BERLIN, GERMANY – SEPTEMBER 28: In a media event provided by the German Foundation for Organ Transplants (Deutsche Stiftung Organtransplantation) an empty styrofoam box used for transporting human organs sits on a cart in an operation room as a DSO employee stands nearby at the Vivantes Neukoelln clinic on September 28, 2012 in Berlin, Germany. German politicians and health officials are debating the country’s current system for matching doners with recipients following a scandal earlier in the year in which some patients were given preferential treatment at several hospitals.

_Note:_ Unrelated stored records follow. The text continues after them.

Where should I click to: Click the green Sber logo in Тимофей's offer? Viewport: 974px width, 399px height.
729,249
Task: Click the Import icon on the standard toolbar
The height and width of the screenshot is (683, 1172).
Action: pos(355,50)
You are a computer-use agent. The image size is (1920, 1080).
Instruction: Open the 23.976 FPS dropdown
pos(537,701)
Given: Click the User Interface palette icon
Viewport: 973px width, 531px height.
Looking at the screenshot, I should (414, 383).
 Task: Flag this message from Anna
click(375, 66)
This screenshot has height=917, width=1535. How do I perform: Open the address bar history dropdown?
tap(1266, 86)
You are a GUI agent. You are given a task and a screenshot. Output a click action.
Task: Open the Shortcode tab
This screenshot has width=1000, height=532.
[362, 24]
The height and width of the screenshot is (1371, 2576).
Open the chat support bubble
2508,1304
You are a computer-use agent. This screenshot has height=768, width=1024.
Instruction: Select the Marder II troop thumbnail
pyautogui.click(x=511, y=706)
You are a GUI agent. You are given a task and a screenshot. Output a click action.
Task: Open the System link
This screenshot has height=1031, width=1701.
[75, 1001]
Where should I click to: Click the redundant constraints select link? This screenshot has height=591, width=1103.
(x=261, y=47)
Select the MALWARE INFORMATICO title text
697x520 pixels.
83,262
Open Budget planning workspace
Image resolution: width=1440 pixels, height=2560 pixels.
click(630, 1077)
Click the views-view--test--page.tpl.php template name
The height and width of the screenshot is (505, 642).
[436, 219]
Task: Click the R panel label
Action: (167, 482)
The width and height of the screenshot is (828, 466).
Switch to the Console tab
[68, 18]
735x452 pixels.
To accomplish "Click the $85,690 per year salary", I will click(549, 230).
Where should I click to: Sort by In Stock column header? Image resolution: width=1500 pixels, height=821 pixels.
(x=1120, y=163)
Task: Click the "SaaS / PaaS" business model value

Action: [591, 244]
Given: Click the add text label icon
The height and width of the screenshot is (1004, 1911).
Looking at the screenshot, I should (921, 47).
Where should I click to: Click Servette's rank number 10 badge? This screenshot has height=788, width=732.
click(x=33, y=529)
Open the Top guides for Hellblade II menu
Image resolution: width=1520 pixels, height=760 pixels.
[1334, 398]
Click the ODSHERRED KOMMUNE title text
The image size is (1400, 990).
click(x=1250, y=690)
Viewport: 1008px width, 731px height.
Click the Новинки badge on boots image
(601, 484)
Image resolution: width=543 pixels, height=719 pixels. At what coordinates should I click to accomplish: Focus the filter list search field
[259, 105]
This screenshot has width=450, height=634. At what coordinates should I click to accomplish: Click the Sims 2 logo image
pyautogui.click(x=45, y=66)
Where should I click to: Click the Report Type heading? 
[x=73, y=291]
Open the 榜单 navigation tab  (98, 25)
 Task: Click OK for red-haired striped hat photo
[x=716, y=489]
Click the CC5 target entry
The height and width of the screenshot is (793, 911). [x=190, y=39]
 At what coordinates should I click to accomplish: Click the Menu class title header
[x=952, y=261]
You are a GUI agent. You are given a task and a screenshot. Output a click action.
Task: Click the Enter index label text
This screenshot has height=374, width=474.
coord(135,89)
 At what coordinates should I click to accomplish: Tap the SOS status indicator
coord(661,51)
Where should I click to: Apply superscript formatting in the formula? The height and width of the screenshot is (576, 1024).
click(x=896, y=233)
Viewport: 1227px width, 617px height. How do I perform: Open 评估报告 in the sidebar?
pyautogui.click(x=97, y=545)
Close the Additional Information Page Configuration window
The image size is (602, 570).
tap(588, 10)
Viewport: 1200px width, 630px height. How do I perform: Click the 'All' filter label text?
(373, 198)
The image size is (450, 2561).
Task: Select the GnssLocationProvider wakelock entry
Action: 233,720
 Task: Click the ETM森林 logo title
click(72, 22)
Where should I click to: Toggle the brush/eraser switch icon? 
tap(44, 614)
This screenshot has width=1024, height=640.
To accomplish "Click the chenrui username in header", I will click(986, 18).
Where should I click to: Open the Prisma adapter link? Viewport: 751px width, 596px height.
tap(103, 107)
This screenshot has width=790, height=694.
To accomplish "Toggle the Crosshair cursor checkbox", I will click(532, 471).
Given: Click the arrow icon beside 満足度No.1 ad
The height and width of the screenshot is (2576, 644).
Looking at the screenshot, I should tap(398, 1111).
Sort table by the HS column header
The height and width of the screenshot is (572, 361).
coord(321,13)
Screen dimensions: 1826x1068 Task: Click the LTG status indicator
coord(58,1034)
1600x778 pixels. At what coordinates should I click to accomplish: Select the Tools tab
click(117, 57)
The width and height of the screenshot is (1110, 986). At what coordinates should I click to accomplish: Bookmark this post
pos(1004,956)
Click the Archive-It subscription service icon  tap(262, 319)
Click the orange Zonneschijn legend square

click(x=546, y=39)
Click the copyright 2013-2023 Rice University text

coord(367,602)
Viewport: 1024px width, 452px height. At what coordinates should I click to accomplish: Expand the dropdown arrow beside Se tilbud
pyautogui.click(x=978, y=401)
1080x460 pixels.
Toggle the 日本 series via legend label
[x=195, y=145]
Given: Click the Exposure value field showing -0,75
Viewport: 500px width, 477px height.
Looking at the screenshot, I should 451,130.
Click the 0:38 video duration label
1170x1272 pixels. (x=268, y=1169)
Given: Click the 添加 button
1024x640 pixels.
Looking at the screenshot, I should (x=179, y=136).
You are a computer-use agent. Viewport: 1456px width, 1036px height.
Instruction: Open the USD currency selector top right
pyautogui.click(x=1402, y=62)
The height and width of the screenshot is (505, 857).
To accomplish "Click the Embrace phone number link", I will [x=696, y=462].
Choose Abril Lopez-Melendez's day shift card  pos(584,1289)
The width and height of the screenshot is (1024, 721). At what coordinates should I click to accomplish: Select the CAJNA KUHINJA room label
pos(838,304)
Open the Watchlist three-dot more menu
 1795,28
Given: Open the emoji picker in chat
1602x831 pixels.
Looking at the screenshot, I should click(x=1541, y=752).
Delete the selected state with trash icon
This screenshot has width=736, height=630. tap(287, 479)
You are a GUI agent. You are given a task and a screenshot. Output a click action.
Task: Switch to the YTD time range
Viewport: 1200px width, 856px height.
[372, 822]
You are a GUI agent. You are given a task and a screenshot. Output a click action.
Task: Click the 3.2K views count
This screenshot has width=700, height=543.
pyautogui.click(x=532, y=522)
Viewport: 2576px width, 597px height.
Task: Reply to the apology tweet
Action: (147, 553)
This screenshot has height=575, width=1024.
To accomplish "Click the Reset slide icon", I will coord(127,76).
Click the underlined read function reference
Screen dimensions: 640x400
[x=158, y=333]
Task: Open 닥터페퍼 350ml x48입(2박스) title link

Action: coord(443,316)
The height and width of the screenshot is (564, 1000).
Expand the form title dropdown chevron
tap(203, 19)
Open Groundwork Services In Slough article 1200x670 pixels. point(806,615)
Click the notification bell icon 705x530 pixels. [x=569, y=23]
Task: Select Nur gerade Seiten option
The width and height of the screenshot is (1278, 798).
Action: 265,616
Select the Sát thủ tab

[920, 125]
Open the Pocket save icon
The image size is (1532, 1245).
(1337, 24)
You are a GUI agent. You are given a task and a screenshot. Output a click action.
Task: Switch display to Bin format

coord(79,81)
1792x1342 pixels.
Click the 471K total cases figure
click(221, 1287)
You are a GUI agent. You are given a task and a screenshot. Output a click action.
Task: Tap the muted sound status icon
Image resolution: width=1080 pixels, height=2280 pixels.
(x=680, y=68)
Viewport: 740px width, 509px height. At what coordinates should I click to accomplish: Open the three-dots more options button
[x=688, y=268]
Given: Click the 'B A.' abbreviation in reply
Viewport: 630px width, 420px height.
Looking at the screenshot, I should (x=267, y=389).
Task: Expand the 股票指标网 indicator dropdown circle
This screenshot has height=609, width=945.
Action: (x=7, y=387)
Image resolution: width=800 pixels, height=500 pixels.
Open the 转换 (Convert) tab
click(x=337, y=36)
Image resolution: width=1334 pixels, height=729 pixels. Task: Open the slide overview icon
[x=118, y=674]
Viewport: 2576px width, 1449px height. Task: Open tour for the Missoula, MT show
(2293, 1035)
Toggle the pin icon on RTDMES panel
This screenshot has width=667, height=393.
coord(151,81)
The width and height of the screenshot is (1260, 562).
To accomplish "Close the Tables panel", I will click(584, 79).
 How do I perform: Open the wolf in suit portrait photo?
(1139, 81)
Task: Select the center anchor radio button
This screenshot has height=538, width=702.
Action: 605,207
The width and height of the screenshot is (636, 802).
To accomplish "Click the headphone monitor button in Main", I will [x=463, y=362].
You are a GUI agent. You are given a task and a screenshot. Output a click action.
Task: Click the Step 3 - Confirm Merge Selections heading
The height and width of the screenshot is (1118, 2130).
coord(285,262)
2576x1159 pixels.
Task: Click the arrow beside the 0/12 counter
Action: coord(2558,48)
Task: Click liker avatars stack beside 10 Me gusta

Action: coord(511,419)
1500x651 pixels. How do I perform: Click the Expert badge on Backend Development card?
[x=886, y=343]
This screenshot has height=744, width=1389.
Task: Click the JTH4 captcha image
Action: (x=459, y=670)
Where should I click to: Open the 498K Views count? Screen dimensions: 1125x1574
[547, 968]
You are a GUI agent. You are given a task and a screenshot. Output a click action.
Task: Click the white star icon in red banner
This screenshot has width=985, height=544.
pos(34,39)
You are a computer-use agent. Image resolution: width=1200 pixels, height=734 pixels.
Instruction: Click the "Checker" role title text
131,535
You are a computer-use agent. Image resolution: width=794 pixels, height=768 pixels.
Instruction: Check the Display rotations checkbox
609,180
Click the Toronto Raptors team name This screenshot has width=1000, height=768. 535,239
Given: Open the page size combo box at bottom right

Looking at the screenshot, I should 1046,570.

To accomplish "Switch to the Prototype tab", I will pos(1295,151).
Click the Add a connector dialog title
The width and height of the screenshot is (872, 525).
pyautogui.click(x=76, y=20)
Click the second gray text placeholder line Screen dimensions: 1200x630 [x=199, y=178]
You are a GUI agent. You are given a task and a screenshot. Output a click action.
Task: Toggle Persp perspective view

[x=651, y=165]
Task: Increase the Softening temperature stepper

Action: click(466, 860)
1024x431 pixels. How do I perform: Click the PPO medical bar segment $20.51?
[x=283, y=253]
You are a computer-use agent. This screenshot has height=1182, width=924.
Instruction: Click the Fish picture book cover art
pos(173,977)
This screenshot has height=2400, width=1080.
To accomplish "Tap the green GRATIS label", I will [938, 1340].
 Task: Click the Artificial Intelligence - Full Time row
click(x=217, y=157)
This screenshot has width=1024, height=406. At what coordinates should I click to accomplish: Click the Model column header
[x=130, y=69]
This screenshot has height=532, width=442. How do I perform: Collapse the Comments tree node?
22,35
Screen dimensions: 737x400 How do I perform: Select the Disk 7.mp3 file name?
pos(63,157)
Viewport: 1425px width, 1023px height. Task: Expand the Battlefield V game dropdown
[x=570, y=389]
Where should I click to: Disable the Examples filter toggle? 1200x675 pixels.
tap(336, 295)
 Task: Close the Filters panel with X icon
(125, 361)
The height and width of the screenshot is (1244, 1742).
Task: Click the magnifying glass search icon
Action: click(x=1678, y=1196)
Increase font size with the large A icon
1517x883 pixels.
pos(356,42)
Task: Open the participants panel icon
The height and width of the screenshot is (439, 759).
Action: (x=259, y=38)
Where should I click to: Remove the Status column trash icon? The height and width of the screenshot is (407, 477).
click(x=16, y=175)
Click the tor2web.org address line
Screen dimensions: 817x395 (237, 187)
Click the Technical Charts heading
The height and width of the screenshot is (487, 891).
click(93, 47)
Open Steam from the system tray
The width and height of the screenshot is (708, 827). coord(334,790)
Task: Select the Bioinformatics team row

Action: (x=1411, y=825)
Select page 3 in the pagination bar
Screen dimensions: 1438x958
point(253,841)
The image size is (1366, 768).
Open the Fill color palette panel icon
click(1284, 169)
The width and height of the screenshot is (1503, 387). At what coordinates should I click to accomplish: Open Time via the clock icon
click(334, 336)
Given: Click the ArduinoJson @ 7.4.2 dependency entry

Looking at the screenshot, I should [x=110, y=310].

Vivantes clinics were not involved in the scandal. (Photo by Sean Gallup/Getty Images)
A report by MPs has concluded that NHS “inaction” over more than a decade is resulting in unnecessary deaths among black, Asian, and minority ethnic transplant patients.
An inquiry into organ donation in the UK highlighted a “double whammy of inequity” faced by minority ethnic and mixed heritage individuals, The Guardian reported.
They are more likely to require donors due to being disproportionately affected by conditions like sickle cell and kidney disease. Yet, they are less likely to find suitable matches for blood, stem cell, or organ match on donor registers.
Finding a matching tissue type significantly improves the chances of successful treatment, particularly when compatible donors who aren’t relatives share a similar ethnic background.
According to the inquiry report by the all-party parliamentary group (APPG) for ethnicity transplantation and transfusion, although there has been an increase in donors compared to previous years, only 0.1% of blood donors, 0.5% of stem cell donors, and fewer than 5% of organ donors come from minority ethnic or mixed backgrounds.
Consequently, individuals of white ethnicity are nearly twice as likely to secure a stem cell donor and 20% more likely to find a kidney donor.
The MPs’ findings indicate that the likelihood of locating a suitably matched stem cell donor stands at 72% for white patients and only 37% for BAME individuals.
Additionally, within a year of being listed for a kidney transplant, 81% of minority ethnic and mixed-heritage patients are still awaiting a new kidney, while the figure stands at 65% for white patients.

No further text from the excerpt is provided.